KITTI Dataset#
The NCore KITTI tool converts data from the KITTI Vision Benchmark Suite raw data format (synced+rectified) into NCore V4 format.
Conventions#
The KITTI raw dataset provides data from 6 sensors:
Camera Sensors#
Left Grayscale (camera_gray_left) – Point Grey Flea 2, rectified
Right Grayscale (camera_gray_right) – Point Grey Flea 2, rectified
Left Color (camera_color_left) – Point Grey Flea 2, rectified
Right Color (camera_color_right) – Point Grey Flea 2, rectified
All cameras use CCD sensors (global shutter) and images are provided
rectified with zero distortion. The camera intrinsics are stored using
OpenCVPinholeCameraModelParameters with distortion
coefficients set to zero.
LiDAR Sensor#
Top LiDAR (lidar_top) – Velodyne HDL-64E, 64 layers, ~100k points/frame
Point clouds are stored as unstructured ray-bundle data (no structured
spinning lidar model, no intrinsic sensor model).
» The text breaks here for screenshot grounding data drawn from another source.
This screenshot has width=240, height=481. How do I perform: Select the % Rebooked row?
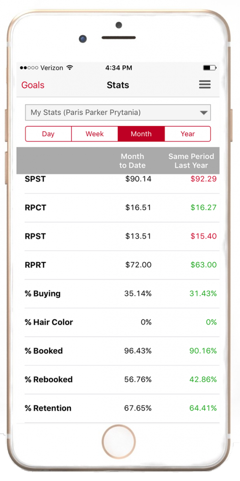[x=122, y=380]
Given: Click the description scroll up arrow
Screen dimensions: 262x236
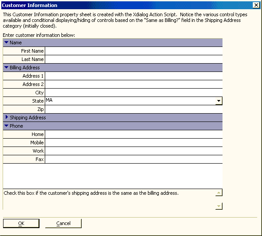Looking at the screenshot, I should point(219,193).
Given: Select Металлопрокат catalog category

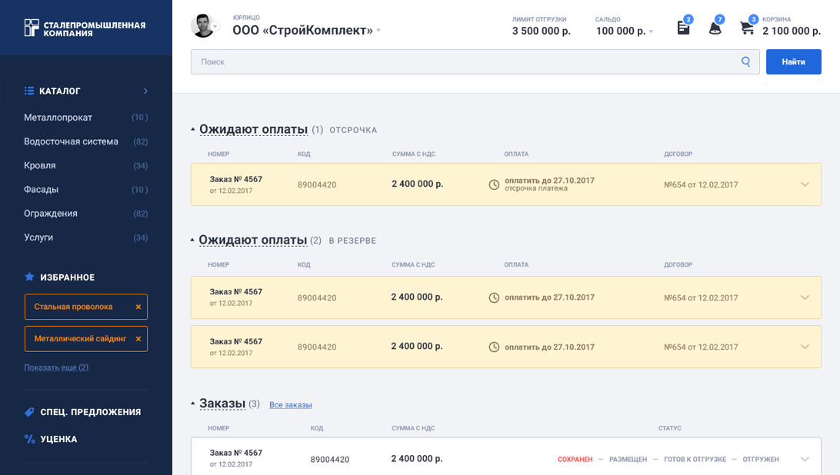Looking at the screenshot, I should (58, 118).
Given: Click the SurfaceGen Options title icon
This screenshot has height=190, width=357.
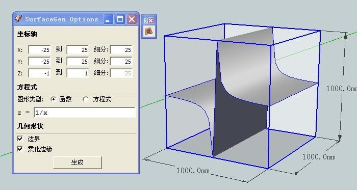Looking at the screenshot, I should pos(19,19).
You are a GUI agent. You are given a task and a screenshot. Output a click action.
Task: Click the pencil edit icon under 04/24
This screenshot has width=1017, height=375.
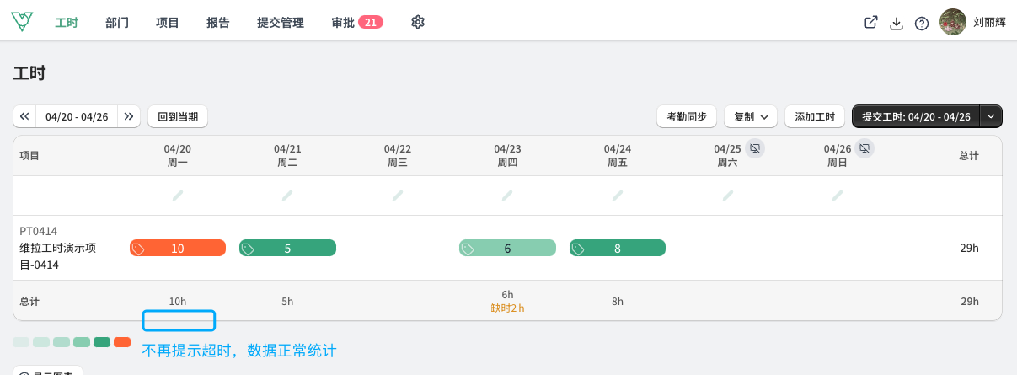[x=618, y=196]
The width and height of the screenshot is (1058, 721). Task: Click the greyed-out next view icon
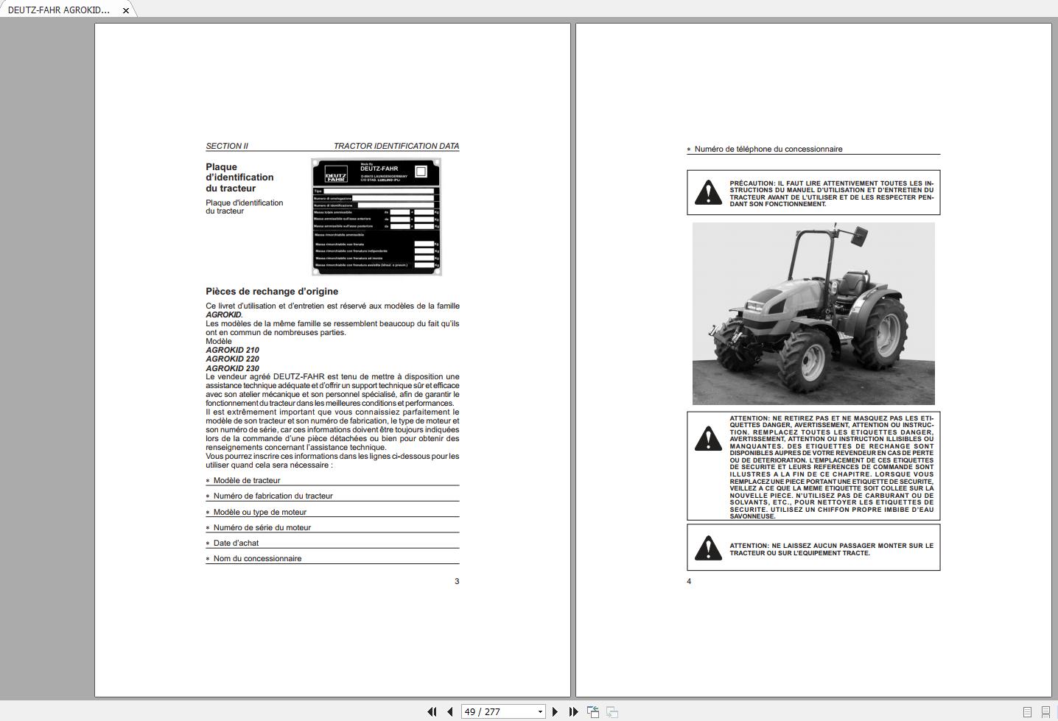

The original KITTI binary
format provides only raw (x, y, z, reflectance) per point without
row/column structure or per-beam calibration, so model_element is not
set. Approximate per-point timestamps are reconstructed from azimuth angles
using the known spin timing of the Velodyne HDL-64E (10 Hz,
counter-clockwise rotation).
GPS/IMU#
The OXTS RT 3003 GPS/INS provides 30-field measurements at 10 Hz. Ego poses
are computed via Mercator projection (first frame as origin) and stored as
dynamic ("rig", "world") poses. Raw OXTS measurements are preserved as
component-level generic data on the poses component.
3D Annotations#
Tracklet labels (tracklet_labels.xml) are parsed and stored as
CuboidsComponent observations in the velodyne
coordinate frame. The viewer transforms them to world coordinates at
runtime via the pose graph.
Usage#
bazel run //tools/data_converter/kitti -- \
--root-dir /path/to/2011_09_26 \
--output-dir /path/to/output \
kitti-v4
See tools/data_converter/kitti/README.md for full option documentation.